Posted on 02/02/2003 5:43:07 AM PST by knighthawk

Let's say you're the head of government of a middle-rank power. You have no feelings one way or the other on the morality of things, that being a simplistic Texan cowboy concept. What then should your line on Iraq be?

The first question to ask yourself is: Is Bush serious about war? If your answer is yes, the next question is: Will he win that war?

Answer: Yes, and very quickly. You know that, even if the drooling quagmire predictors of the press don't. So the next question is: How will the Iraqi people feel about it?

Answer: They'll be dancing in the streets. You know that, even if Susan Sarandon and Ed Asner don't. Unlike Ed and Susan, the Iraqi people know the scale of Saddam's murder and torture. And once the vaults are unpadlocked so will the rest of the world. So the obvious question is: If, for the cost of chipping in a couple of fighter jets, you can pass yourself off as a heroic co-liberator of a monstrous tyranny and position yourself for a big piece of the economic action from the new regime, why not go for it? It would appear to be, in the ghastly vernacular of the cretinous Yanks, a ''no-brainer.''

Ah, but for those with a big sophisticated Continental brain it's all more complicated than that. Say what you like about Jacques Chirac--call him irresponsible, call him unreliable, throw in shifty, devious, corrupt and absurdly conceited. But he's not stupid. The issue for the French is very straightforward: What's in it for us?
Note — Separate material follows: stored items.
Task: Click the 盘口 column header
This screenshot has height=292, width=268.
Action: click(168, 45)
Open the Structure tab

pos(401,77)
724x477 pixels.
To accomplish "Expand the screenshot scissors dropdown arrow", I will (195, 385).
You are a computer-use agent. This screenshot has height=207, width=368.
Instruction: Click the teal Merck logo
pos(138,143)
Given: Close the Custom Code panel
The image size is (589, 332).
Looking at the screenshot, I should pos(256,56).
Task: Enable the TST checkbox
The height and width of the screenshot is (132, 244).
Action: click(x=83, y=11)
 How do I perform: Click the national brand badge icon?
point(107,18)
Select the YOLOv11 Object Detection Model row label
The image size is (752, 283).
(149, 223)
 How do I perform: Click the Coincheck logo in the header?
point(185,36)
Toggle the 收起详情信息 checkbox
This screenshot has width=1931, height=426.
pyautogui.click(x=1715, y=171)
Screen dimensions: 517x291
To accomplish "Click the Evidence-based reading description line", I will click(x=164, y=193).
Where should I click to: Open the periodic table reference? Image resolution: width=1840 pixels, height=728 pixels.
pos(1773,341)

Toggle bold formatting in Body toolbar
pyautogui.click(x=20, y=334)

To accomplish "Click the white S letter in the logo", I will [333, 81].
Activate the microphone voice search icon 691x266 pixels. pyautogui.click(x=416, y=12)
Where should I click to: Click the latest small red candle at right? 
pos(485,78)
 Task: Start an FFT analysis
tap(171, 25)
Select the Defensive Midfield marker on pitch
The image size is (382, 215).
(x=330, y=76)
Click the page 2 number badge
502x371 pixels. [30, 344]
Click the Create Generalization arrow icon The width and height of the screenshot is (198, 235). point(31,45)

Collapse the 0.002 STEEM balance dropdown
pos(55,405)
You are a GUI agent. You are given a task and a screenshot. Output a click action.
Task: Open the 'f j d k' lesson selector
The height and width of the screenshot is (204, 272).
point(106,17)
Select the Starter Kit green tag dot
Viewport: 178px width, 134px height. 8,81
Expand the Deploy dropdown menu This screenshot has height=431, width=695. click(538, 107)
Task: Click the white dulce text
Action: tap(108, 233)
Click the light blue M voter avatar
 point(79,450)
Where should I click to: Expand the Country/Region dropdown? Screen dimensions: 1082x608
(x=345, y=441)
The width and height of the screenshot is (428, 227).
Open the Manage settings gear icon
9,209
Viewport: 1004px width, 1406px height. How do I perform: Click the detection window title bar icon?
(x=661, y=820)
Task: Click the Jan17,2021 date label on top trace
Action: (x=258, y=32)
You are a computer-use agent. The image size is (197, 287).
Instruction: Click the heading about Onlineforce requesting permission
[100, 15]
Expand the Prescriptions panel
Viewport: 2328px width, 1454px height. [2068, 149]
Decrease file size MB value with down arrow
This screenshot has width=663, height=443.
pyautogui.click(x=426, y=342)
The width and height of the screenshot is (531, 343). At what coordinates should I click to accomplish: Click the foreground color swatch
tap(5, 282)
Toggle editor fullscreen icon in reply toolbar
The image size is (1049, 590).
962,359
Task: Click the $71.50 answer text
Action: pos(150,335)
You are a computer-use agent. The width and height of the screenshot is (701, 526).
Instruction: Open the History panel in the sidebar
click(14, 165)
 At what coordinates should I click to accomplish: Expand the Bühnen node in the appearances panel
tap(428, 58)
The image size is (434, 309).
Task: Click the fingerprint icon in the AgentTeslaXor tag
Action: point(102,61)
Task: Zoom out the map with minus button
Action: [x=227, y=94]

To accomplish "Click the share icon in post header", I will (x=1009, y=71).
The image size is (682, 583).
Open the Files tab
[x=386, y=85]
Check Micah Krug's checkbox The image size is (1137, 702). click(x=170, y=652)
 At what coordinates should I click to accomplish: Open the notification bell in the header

The answer to that may vary, but frame the question as a negative and the reply is always the same: What's not in it for France is that America should emerge with its present pre-eminence even more enhanced. France is in the business of la gloire de la republique, and right now the main obstacle to that is the post-Soviet unipolar geopolitical settlement. They are not temperamentally suited to being anyone's sidekick: If Tony Blair wants to play Athens to America's Rome, or Tonto to Bush's Lone Ranger, or Sandy the dog to Dubya's Little Orphan Annie, fine. The French aren't interested in any awards for Best Supporting Actor.

This isn't quite the same as being a bunch of spineless appeasers. As far as I can see, American pop culture only ever has room for one joke about the French. For three decades, the Single French Joke was that they were the guys who thought Jerry Lewis was a genius. I don't particularly see the harm in that myself, at least when compared to thinking, say, Jean-Paul Sartre is a genius. But, since Sept. 11, the new Single French Joke has been that they're ''cheese-eating surrender monkeys,'' a phrase introduced on ''The Simpsons'' but enthusiastically reprised by Jonah Goldberg of National Review and many others.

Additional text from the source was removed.